% Generated by roxygen2: do not edit by hand
% Please edit documentation in R/cor_cramer.R
\name{cor_cramer}
\alias{cor_cramer}
\title{Quantify association between categorical variables}
\usage{
cor_cramer(x = NULL, y = NULL, check_input = TRUE, ...)
}
\arguments{
\item{x}{(required; vector) Values of a categorical variable (character or vector). Converted to character if numeric or logical. Default: NULL}

\item{y}{(required; vector) Values of a categorical variable (character or vector). Converted to character if numeric or logical. Default: NULL}

\item{check_input}{(required; logical) If FALSE, disables data checking for a slightly faster execution. Default: TRUE}

\item{...}{(optional) Internal args (e.g. \code{function_name} for
\code{\link{validate_arg_function_name}}, a precomputed correlation matrix
\code{m}, or cross-validation args for \code{\link{preference_order}}).}
}
\value{
numeric: Cramer's V
}
\description{
Cramer's V extends the chi-squared test to quantify how strongly the categories of two variables co-occur. The value ranges from 0 to 1, where 0 indicates no  association and 1 indicates perfect association.

This function implements a bias-corrected version of Cramer's V, which adjusts for sample size and is more accurate for small samples. However, this bias correction means that even for binary variables, Cramer's V will no equal the Pearson correlation (the standard, uncorrected Cramer's V does match Pearson for binary data).

As the number of categories increases, Cramer's V and Pearson correlation measure increasingly different aspects of association and should not be directly compared.

If you intend to combine these measures in a multicollinearity analysis, interpret them with care.
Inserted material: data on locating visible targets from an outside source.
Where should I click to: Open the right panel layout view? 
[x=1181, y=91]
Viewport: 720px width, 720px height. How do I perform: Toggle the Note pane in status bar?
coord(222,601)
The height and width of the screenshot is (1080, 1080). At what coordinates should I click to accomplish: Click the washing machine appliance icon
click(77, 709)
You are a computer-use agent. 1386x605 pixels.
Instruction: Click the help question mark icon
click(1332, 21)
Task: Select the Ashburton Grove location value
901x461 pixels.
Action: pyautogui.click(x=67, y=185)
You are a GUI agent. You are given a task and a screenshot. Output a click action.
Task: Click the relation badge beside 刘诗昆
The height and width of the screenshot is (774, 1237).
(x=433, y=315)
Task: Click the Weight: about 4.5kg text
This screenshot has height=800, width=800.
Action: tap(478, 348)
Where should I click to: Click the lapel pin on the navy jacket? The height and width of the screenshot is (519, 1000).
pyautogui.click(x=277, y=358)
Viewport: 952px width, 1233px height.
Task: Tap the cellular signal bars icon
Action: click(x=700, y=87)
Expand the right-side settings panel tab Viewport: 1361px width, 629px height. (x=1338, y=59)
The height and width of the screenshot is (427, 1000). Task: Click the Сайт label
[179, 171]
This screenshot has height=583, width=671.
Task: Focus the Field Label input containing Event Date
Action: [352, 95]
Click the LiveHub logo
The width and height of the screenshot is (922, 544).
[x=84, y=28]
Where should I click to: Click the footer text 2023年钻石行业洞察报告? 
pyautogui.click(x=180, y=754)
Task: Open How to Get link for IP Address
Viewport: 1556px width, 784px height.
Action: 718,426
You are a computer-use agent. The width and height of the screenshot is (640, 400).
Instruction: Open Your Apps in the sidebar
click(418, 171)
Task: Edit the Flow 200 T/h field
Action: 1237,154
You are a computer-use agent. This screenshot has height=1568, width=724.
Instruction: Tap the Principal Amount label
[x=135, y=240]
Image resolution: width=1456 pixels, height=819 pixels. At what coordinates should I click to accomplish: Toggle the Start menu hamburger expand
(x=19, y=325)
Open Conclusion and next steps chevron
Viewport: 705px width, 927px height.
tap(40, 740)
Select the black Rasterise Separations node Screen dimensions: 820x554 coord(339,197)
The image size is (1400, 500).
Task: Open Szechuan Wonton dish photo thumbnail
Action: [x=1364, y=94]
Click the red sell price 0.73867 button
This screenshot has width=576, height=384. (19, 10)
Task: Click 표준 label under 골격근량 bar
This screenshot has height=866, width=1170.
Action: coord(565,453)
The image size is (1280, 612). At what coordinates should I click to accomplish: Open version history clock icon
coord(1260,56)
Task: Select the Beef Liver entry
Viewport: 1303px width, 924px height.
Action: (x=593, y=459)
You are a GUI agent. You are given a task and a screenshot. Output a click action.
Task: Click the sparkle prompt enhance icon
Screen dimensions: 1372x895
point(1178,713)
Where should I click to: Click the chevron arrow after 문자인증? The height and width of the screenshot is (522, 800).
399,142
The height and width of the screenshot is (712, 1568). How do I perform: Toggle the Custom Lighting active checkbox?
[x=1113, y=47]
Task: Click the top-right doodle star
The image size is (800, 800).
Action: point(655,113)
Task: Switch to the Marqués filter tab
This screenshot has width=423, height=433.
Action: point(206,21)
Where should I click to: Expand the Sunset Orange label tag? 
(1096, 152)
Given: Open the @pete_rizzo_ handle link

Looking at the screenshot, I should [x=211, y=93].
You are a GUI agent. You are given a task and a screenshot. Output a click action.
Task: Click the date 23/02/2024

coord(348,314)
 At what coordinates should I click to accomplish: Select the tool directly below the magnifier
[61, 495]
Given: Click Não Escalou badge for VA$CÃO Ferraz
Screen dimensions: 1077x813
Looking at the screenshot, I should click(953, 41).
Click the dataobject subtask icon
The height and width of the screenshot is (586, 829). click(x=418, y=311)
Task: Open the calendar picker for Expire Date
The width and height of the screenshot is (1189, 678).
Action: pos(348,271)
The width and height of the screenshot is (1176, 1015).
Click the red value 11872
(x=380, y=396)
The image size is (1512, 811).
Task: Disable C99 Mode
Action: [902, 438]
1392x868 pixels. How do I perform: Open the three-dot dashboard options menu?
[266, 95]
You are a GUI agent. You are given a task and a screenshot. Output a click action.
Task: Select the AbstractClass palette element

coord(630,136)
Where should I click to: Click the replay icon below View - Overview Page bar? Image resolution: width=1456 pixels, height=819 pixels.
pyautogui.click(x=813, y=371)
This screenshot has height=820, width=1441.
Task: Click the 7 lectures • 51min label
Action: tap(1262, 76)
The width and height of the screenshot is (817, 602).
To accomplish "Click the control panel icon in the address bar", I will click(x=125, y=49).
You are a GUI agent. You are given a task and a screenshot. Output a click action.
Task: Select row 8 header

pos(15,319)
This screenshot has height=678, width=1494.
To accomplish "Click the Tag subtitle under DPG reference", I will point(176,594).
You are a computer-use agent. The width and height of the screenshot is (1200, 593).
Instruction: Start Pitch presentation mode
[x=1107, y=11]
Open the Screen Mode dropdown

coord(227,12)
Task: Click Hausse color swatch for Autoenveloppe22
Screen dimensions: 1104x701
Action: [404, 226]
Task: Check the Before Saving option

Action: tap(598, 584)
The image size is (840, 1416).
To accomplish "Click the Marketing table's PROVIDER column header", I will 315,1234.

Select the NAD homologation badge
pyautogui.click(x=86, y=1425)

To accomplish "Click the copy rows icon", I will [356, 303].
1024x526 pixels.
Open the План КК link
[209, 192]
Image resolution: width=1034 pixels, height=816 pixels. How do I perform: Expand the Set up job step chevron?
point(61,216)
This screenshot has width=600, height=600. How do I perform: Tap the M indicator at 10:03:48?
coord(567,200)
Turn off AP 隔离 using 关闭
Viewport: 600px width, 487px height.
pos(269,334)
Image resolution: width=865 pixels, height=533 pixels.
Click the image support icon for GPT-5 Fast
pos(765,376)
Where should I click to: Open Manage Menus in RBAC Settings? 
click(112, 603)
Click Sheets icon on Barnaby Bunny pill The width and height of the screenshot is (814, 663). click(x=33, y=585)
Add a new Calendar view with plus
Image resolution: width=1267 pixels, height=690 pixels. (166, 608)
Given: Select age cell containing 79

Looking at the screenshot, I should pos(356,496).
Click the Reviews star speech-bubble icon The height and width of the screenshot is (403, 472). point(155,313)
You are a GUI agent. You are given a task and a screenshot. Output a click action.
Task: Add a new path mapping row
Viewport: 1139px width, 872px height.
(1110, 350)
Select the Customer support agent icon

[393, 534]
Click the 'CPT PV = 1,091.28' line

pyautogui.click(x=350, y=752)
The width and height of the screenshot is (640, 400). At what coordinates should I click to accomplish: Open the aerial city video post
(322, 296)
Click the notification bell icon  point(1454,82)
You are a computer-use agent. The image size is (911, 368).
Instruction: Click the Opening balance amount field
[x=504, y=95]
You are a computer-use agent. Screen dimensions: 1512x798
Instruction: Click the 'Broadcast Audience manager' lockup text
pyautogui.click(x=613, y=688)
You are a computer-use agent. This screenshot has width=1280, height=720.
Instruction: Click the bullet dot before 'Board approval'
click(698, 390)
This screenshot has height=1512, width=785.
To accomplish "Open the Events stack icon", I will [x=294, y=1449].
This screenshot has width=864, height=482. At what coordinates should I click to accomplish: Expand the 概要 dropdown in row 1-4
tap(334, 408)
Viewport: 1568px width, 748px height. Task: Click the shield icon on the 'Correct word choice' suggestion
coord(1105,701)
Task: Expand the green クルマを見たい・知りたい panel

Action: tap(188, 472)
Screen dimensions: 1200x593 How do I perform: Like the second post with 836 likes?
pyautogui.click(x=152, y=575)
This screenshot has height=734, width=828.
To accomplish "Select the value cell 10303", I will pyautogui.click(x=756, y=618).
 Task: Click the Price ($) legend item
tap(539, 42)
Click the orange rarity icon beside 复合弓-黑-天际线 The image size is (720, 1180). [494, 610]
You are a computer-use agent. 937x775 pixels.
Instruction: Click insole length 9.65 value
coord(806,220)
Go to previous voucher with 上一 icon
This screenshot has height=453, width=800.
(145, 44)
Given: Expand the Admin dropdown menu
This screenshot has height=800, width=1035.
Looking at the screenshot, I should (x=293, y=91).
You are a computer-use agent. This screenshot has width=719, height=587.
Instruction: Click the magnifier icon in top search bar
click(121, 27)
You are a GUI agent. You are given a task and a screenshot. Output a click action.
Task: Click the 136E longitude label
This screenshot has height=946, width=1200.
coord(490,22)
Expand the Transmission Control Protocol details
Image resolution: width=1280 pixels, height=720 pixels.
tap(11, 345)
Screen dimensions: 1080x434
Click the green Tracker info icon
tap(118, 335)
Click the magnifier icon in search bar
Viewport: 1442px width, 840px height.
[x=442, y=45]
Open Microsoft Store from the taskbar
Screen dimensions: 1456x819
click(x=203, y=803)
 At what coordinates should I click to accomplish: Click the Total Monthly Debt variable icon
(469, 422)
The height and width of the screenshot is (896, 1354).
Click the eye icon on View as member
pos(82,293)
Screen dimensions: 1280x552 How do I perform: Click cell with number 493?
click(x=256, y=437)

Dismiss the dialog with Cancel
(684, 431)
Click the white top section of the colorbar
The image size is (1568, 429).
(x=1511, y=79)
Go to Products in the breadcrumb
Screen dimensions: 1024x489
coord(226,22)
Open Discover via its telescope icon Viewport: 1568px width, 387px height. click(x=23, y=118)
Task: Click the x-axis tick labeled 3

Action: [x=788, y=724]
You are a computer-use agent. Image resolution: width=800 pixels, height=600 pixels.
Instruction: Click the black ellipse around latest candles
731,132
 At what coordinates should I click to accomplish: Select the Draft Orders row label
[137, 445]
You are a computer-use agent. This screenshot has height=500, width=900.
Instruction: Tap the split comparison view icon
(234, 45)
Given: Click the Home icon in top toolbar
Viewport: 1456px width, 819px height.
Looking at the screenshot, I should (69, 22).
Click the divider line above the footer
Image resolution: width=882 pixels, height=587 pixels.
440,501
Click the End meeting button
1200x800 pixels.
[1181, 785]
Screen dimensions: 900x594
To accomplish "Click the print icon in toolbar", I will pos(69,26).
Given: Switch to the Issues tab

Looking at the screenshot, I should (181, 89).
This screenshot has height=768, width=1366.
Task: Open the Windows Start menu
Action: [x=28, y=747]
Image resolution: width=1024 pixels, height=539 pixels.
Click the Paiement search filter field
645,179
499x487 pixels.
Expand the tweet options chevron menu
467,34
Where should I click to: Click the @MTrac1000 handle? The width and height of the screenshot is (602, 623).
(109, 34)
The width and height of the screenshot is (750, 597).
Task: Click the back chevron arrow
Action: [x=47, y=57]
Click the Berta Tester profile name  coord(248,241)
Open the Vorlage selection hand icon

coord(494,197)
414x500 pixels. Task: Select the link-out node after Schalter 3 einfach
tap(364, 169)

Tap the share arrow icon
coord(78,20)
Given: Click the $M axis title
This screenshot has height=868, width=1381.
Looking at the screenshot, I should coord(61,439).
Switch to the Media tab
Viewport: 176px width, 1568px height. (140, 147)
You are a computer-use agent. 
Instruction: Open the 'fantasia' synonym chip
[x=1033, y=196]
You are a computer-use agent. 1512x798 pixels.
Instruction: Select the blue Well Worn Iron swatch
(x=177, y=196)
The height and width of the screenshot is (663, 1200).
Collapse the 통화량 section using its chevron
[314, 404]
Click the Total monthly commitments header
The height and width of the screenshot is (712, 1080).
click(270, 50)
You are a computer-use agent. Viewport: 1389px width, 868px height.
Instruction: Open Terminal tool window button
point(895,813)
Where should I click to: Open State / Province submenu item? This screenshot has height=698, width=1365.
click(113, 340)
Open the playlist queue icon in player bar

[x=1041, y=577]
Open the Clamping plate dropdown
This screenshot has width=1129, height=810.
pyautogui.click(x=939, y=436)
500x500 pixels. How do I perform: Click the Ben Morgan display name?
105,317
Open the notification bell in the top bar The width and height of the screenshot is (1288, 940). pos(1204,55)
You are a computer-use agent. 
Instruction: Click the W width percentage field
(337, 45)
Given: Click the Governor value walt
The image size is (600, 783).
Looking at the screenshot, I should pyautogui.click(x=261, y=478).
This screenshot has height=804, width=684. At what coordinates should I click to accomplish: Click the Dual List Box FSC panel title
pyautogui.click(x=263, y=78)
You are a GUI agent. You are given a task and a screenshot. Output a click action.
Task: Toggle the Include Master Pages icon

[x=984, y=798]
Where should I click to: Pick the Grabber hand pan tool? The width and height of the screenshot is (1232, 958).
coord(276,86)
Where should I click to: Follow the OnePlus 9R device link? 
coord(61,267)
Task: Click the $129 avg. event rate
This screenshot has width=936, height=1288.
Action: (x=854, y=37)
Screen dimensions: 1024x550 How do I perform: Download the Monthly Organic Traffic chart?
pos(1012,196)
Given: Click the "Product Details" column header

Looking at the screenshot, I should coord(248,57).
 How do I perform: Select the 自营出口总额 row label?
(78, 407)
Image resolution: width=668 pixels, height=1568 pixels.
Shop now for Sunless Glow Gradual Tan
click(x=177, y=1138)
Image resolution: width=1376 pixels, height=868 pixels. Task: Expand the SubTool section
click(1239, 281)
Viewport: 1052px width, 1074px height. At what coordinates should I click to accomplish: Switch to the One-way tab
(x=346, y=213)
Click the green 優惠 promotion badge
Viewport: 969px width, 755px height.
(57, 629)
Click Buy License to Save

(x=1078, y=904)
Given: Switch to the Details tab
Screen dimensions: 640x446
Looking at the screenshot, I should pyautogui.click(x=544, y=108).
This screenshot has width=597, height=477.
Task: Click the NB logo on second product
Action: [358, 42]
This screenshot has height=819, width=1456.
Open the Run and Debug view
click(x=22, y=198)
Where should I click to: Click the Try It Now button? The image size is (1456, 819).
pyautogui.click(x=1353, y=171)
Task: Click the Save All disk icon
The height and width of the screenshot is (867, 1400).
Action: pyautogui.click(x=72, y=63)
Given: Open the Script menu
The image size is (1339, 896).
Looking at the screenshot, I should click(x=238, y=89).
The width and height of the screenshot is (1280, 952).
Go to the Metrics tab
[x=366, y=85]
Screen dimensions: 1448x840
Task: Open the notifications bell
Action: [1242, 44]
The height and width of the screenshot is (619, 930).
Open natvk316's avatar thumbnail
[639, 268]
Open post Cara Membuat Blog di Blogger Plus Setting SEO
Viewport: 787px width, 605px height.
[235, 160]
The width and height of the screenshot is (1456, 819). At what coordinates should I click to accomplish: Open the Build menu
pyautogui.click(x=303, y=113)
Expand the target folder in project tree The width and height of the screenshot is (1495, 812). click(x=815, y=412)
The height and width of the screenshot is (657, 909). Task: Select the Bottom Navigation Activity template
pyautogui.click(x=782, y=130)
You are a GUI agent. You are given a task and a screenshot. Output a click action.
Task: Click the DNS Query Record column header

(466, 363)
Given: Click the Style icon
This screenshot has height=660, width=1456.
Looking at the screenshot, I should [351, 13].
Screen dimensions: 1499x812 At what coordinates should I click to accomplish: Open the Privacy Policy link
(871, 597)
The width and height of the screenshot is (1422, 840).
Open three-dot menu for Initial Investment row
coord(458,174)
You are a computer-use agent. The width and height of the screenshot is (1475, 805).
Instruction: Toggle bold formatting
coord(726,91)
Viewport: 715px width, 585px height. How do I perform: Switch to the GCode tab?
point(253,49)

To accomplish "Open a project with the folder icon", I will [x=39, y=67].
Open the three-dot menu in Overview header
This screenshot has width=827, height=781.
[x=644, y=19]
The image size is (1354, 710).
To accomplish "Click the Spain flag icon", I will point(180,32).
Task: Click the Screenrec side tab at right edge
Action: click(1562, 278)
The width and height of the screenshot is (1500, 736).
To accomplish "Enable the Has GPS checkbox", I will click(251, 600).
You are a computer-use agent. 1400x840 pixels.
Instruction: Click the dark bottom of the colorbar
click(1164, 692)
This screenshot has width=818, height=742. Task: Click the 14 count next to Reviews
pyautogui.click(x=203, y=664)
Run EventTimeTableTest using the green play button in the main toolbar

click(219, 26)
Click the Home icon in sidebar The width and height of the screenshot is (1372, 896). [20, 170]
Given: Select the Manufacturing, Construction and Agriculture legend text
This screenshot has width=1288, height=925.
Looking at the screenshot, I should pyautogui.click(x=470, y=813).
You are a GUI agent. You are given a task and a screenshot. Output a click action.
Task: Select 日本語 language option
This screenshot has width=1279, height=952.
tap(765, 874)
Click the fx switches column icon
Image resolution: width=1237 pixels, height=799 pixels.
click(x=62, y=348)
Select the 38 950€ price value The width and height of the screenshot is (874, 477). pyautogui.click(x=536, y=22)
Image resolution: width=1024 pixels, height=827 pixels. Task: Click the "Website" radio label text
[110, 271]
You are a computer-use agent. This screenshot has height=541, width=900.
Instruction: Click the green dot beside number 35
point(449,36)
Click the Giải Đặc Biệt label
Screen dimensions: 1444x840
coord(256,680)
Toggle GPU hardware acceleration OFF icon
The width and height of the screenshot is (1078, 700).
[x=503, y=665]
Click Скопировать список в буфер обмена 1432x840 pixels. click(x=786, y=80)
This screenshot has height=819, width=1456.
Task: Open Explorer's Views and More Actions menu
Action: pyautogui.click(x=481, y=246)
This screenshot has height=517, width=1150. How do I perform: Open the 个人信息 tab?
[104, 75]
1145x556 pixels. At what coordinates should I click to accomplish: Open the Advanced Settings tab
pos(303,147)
It is often preferable to convert non-numeric variables to numeric form (for example, via target encoding) before assessing multicollinearity.
}
\examples{

# perfect one-to-one association
cor_cramer(
  x = c("a", "a", "b", "c"),
  y = c("a", "a", "b", "c")
)

# still perfect: labels differ but mapping is unique
cor_cramer(
  x = c("a", "a", "b", "c"),
  y = c("a", "a", "b", "d")
)

# high but < 1: mostly aligned, one category of y repeats
cor_cramer(
  x = c("a", "a", "b", "c"),
  y = c("a", "a", "b", "b")
)

# appears similar by position, but no association by distribution
# (x = "a" mixes with y = "a" and "b")
cor_cramer(
  x = c("a", "a", "a", "c"),
  y = c("a", "a", "b", "b")
)

# numeric inputs are coerced to character internally
cor_cramer(
  x = c(1, 1, 2, 3),
  y = c(1, 1, 2, 2)
)

# logical inputs are also coerced to character
cor_cramer(
  x = c(TRUE, TRUE, FALSE, FALSE),
  y = c(TRUE, TRUE, FALSE, FALSE)
)

}
\references{
\itemize{
\item Cramér, H. (1946). Mathematical Methods of Statistics. Princeton: Princeton University Press, page 282 (Chapter 21. The two-dimensional case). ISBN 0-691-08004-6
}
}
\seealso{
Other multicollinearity_assessment: 
\code{\link{collinear_stats}()},
\code{\link{cor_clusters}()},
\code{\link{cor_df}()},
\code{\link{cor_matrix}()},
\code{\link{cor_stats}()},
\code{\link{vif}()},
\code{\link{vif_df}()},
\code{\link{vif_stats}()}
}
\author{
Blas M. Benito, PhD
}
\concept{multicollinearity_assessment}